▸ WORK TO COMPLETE:
Gather all lines in the entries that include the word "でシェア".

▸ RECORDED INFORMATION:
-- Opening Marker --

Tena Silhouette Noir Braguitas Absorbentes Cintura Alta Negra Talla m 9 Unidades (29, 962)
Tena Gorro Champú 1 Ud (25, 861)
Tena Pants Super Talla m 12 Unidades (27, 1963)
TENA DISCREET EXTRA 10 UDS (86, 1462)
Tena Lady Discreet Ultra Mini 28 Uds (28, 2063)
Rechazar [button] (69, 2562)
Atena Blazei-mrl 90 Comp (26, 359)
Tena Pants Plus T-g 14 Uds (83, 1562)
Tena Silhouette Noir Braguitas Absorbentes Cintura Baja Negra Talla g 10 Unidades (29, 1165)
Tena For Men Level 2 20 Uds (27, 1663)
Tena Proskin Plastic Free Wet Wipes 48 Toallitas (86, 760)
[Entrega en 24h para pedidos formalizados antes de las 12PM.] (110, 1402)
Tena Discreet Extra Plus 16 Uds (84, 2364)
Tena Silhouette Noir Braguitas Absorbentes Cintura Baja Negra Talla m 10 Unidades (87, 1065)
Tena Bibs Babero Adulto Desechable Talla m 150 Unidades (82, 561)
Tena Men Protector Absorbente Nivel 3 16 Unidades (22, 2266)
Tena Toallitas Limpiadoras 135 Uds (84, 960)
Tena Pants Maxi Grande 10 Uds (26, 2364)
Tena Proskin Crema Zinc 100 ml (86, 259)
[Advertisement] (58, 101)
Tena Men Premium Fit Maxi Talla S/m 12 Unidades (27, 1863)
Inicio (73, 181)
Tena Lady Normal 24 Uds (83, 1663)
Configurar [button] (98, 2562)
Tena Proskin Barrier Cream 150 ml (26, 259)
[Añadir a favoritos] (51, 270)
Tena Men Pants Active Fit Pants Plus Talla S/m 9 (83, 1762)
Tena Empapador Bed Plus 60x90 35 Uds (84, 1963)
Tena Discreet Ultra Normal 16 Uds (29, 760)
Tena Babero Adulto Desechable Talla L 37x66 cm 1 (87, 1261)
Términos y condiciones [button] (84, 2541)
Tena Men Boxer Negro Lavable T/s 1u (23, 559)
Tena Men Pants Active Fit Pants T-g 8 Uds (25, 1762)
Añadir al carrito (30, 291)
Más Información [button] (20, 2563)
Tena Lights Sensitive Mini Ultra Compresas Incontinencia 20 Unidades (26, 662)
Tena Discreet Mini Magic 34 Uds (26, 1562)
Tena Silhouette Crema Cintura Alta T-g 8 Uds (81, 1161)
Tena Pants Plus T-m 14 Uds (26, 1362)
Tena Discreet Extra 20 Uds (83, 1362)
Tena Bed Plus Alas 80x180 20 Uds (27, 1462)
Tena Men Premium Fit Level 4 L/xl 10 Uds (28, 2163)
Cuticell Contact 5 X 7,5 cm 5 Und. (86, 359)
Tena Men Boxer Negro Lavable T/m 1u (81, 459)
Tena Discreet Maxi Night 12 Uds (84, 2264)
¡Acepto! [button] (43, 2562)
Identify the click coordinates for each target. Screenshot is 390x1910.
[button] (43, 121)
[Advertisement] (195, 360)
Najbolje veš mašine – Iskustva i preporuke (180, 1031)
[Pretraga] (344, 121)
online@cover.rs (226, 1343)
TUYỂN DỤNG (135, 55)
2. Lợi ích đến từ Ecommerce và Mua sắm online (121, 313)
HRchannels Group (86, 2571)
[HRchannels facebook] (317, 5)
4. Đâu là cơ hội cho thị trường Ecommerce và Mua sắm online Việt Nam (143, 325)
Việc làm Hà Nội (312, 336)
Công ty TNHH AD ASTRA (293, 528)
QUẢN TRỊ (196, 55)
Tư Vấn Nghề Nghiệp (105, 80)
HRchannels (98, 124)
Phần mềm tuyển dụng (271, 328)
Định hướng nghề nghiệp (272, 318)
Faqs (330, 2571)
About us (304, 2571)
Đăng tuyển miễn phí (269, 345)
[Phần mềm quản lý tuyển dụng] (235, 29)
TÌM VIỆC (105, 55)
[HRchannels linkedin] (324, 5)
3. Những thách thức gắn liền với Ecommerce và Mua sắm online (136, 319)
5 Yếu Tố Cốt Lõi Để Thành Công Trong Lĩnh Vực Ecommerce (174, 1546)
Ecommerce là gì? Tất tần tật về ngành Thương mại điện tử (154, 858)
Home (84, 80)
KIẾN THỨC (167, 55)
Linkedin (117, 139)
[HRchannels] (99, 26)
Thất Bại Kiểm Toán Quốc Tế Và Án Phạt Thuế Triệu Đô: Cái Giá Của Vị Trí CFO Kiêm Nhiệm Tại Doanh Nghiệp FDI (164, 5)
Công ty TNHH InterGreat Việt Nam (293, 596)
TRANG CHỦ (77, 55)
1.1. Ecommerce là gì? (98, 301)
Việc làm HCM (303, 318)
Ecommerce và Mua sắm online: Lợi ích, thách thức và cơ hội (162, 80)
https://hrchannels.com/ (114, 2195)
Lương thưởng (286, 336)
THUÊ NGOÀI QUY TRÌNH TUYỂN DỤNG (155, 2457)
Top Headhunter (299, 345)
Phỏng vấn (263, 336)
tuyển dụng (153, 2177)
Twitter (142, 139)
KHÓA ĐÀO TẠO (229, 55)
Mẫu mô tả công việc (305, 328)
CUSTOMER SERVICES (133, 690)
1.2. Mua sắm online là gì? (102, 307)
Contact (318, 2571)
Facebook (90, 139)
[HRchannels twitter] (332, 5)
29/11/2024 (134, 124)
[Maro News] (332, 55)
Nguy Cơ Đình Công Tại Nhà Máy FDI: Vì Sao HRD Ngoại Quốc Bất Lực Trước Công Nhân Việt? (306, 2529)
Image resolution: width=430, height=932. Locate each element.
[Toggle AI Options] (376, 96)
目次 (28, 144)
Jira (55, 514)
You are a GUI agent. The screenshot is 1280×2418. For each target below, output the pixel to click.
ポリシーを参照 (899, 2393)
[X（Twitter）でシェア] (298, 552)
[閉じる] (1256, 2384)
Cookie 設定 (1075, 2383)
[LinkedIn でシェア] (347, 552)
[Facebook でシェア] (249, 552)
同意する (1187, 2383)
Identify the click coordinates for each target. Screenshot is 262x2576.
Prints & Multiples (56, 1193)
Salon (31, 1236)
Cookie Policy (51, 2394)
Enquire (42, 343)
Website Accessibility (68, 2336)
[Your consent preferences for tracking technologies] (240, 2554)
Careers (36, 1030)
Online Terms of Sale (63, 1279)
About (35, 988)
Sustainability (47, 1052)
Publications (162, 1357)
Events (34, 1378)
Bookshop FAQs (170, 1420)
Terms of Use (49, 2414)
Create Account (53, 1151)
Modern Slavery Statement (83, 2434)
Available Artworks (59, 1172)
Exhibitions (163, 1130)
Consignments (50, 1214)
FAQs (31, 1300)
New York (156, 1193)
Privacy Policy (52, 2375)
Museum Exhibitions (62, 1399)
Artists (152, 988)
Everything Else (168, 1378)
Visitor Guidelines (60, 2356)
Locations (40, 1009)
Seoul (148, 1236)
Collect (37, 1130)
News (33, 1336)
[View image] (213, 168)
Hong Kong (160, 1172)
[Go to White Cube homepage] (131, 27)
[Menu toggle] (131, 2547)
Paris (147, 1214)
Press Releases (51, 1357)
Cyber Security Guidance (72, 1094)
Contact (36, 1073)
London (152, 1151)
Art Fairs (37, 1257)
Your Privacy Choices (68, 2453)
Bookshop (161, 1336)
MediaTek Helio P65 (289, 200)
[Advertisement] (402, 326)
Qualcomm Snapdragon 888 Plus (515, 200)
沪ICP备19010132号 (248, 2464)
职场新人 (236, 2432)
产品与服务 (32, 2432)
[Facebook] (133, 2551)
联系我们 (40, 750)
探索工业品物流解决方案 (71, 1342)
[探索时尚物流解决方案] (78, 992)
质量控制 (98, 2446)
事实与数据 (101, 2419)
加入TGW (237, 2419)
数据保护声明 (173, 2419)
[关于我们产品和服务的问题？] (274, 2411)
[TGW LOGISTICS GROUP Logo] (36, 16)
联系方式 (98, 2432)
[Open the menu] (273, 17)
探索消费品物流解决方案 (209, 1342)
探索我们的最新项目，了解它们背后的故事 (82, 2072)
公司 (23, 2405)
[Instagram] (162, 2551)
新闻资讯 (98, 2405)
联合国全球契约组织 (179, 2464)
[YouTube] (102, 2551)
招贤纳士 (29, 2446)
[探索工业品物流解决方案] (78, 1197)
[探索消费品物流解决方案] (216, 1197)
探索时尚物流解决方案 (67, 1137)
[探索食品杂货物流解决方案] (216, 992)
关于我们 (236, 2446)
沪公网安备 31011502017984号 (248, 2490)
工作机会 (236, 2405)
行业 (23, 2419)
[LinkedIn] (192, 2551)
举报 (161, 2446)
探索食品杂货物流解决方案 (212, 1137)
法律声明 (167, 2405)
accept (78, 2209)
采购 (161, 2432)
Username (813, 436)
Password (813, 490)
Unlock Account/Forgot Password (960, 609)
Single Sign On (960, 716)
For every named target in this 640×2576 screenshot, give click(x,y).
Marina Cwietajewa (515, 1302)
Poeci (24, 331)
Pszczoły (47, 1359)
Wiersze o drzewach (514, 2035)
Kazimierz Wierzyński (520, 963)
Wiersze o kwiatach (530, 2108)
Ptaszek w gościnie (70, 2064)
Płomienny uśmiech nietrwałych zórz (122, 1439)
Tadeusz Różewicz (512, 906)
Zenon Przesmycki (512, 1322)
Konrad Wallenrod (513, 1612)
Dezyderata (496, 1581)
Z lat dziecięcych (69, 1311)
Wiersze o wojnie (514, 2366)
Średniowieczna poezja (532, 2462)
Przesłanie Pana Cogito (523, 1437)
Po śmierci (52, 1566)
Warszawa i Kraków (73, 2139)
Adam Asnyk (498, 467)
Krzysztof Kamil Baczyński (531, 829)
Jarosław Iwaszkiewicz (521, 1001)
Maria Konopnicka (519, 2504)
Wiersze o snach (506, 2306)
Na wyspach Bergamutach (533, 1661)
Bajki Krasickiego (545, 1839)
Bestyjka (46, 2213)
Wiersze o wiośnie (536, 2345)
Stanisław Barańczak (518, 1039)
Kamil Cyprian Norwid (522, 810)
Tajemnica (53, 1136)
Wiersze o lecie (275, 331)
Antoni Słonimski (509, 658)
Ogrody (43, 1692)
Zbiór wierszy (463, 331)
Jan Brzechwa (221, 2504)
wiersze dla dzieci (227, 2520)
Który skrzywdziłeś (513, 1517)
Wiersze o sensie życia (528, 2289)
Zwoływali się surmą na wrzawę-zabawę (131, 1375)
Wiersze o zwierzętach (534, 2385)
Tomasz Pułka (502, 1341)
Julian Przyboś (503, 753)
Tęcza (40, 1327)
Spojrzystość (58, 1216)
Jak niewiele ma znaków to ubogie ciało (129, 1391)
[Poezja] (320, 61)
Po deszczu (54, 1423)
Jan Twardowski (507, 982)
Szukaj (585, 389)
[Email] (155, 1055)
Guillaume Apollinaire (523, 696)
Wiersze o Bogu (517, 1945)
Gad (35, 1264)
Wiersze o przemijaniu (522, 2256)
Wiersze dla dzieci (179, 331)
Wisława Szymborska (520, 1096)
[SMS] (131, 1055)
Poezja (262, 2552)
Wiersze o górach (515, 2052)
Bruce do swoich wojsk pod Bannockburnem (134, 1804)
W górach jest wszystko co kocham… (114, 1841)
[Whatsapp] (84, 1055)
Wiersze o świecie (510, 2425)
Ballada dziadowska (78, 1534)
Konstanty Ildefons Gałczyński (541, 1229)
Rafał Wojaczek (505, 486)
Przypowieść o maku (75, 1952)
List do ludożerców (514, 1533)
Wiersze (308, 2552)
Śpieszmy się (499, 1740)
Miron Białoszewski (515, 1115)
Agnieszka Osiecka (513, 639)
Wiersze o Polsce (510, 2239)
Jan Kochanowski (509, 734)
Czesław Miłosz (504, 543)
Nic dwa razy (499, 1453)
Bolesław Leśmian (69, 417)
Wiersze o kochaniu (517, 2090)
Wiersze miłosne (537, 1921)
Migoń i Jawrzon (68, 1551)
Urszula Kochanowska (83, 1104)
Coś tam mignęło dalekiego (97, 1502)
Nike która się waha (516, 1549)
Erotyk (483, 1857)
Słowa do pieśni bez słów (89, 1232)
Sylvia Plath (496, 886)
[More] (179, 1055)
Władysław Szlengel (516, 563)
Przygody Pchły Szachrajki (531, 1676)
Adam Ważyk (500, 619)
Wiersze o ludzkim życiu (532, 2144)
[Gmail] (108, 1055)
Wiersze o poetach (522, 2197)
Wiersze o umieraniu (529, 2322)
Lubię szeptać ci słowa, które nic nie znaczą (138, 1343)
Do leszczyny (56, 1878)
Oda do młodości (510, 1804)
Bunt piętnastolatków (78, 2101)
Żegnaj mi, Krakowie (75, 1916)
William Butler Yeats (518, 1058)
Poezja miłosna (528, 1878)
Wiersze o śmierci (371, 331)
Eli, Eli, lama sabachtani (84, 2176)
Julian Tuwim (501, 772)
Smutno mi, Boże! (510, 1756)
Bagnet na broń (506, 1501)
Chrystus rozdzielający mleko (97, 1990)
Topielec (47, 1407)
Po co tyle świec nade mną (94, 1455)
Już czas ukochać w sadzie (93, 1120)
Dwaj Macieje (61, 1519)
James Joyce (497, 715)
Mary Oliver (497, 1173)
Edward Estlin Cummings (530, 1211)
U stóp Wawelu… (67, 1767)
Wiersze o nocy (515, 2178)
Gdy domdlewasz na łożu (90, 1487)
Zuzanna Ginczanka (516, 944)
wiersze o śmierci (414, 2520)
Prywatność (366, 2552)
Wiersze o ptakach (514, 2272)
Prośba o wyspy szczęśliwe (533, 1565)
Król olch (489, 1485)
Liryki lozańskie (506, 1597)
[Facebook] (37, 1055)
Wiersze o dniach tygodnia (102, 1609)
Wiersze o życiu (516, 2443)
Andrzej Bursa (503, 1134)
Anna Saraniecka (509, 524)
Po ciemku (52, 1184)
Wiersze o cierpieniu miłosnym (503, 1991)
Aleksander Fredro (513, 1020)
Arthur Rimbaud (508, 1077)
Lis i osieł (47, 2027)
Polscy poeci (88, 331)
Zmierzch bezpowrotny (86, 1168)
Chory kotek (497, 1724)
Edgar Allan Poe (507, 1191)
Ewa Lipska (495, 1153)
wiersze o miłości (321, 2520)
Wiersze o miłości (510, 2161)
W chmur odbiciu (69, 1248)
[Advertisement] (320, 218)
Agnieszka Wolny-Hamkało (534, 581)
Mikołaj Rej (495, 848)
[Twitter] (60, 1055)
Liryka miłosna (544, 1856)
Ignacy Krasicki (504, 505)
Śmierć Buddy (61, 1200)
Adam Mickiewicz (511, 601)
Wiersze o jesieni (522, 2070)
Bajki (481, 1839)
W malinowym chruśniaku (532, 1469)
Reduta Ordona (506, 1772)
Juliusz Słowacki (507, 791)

-- Closing Marker --

▸ RESULT OF THIS EXERCISE:
[X（Twitter）でシェア] (298, 552)
[LinkedIn でシェア] (347, 552)
[Facebook でシェア] (249, 552)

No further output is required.